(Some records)

------------------------------------

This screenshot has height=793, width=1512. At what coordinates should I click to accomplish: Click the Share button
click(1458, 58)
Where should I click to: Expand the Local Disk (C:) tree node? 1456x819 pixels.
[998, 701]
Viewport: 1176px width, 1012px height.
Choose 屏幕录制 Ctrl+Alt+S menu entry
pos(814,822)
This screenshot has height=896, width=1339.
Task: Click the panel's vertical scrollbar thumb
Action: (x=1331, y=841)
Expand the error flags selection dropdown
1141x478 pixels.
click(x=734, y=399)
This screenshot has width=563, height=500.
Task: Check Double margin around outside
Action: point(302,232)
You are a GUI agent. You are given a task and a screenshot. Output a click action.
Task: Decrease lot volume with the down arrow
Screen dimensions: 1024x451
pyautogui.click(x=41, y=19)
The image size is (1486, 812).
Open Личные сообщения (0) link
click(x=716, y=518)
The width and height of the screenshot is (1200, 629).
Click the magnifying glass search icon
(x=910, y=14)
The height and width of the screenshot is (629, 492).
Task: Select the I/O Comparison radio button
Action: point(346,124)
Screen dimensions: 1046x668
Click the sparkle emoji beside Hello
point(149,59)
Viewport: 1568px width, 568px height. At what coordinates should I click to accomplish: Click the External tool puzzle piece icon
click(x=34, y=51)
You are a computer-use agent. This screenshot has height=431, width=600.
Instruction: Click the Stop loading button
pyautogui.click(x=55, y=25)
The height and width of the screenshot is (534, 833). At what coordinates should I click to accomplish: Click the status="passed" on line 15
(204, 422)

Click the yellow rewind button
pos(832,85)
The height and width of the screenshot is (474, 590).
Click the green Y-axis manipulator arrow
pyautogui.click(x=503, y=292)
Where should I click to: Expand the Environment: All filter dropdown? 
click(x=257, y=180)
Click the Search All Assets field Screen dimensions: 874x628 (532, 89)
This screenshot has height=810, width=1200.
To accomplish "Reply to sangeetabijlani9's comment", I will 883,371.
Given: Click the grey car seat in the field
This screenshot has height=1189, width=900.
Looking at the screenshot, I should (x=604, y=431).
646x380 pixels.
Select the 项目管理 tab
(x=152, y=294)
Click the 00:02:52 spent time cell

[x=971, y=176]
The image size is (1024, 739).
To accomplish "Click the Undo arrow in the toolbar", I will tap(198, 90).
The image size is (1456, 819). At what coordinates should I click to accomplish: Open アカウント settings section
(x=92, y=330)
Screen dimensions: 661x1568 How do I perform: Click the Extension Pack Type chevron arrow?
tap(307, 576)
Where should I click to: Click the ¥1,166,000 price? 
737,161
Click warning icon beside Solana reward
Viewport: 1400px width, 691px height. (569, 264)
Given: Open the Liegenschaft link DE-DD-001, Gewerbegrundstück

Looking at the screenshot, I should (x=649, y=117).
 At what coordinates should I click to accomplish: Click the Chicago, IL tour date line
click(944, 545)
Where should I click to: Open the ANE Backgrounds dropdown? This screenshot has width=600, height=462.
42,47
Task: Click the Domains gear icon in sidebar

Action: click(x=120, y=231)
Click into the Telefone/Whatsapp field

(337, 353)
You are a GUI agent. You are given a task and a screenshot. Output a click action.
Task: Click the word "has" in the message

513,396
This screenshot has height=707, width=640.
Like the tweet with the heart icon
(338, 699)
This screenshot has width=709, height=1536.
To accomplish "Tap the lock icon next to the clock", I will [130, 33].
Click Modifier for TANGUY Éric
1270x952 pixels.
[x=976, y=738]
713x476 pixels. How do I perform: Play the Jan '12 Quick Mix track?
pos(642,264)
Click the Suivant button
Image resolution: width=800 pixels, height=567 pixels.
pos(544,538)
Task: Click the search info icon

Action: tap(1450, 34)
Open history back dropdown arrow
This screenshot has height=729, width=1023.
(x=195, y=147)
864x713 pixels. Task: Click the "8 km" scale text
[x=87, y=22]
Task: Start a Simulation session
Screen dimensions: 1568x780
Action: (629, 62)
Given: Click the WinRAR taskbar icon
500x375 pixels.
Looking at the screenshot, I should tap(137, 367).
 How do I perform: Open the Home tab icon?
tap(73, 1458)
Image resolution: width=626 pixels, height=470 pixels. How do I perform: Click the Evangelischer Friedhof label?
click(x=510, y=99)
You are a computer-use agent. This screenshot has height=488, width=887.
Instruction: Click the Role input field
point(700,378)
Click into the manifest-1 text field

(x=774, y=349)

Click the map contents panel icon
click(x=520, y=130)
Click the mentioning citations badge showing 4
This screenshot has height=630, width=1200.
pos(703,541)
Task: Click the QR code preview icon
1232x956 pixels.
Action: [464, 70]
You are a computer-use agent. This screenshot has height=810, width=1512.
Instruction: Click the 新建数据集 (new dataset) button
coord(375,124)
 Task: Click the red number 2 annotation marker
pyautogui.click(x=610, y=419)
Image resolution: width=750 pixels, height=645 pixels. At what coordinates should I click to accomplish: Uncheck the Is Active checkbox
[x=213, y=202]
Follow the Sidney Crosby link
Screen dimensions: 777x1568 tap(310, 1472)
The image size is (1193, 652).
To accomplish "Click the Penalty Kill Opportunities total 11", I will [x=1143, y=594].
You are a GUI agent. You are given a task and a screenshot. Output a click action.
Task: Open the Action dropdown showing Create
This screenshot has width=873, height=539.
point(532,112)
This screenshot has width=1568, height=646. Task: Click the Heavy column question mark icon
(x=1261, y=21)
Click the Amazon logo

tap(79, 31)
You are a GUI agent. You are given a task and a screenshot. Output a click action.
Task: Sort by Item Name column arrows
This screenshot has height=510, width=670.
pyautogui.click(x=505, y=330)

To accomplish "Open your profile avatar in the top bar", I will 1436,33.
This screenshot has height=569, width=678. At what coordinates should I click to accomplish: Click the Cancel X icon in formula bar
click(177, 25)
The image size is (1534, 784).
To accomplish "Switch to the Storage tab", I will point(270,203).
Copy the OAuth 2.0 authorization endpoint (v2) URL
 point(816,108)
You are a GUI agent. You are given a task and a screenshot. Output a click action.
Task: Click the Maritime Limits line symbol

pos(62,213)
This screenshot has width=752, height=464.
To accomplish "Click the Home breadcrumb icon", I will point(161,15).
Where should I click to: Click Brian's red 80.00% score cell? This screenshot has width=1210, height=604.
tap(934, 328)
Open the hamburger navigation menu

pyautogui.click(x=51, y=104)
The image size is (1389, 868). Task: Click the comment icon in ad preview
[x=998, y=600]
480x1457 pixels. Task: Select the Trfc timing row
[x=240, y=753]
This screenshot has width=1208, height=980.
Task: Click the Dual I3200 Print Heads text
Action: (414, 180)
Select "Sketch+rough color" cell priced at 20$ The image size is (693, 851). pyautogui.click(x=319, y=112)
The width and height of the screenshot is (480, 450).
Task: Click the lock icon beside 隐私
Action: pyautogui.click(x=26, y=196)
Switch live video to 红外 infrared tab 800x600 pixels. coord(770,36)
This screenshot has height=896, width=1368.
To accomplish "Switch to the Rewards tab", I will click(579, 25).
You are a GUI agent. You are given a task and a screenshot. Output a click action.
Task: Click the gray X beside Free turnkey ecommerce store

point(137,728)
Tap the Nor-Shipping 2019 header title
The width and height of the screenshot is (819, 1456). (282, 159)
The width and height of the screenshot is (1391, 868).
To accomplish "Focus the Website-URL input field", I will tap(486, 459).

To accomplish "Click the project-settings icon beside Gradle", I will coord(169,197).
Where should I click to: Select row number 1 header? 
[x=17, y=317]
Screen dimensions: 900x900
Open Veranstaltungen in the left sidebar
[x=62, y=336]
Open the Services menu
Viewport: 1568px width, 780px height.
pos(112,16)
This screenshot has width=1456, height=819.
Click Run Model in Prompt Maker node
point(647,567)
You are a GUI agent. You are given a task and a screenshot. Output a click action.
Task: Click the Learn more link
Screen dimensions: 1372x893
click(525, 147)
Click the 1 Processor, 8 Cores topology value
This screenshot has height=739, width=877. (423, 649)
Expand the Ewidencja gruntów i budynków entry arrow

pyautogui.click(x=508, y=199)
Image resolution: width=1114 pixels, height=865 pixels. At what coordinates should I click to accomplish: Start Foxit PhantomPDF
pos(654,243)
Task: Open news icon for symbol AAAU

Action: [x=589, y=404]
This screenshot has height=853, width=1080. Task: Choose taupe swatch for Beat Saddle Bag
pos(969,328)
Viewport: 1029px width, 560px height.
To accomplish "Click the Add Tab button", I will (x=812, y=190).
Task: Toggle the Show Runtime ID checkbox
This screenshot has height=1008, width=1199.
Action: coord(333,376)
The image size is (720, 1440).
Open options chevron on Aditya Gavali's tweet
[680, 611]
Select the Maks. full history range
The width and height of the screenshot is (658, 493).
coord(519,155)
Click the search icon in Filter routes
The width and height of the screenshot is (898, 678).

------------------------------------

Your task: Starting at the line that contains "This screenshot has width=1456, height=819." and running through the end of the material, write the lines out again with "Learn more" swapped for "Read more" and everything else left as is.

Worked solution:
This screenshot has width=1456, height=819.
Click Run Model in Prompt Maker node
point(647,567)
You are a GUI agent. You are given a task and a screenshot. Output a click action.
Task: Click the Read more link
Screen dimensions: 1372x893
click(525, 147)
Click the 1 Processor, 8 Cores topology value
This screenshot has height=739, width=877. (423, 649)
Expand the Ewidencja gruntów i budynków entry arrow

pyautogui.click(x=508, y=199)
Image resolution: width=1114 pixels, height=865 pixels. At what coordinates should I click to accomplish: Start Foxit PhantomPDF
pos(654,243)
Task: Open news icon for symbol AAAU

Action: [x=589, y=404]
This screenshot has height=853, width=1080. Task: Choose taupe swatch for Beat Saddle Bag
pos(969,328)
Viewport: 1029px width, 560px height.
To accomplish "Click the Add Tab button", I will (x=812, y=190).
Task: Toggle the Show Runtime ID checkbox
This screenshot has height=1008, width=1199.
Action: coord(333,376)
The image size is (720, 1440).
Open options chevron on Aditya Gavali's tweet
[680, 611]
Select the Maks. full history range
The width and height of the screenshot is (658, 493).
coord(519,155)
Click the search icon in Filter routes
The width and height of the screenshot is (898, 678).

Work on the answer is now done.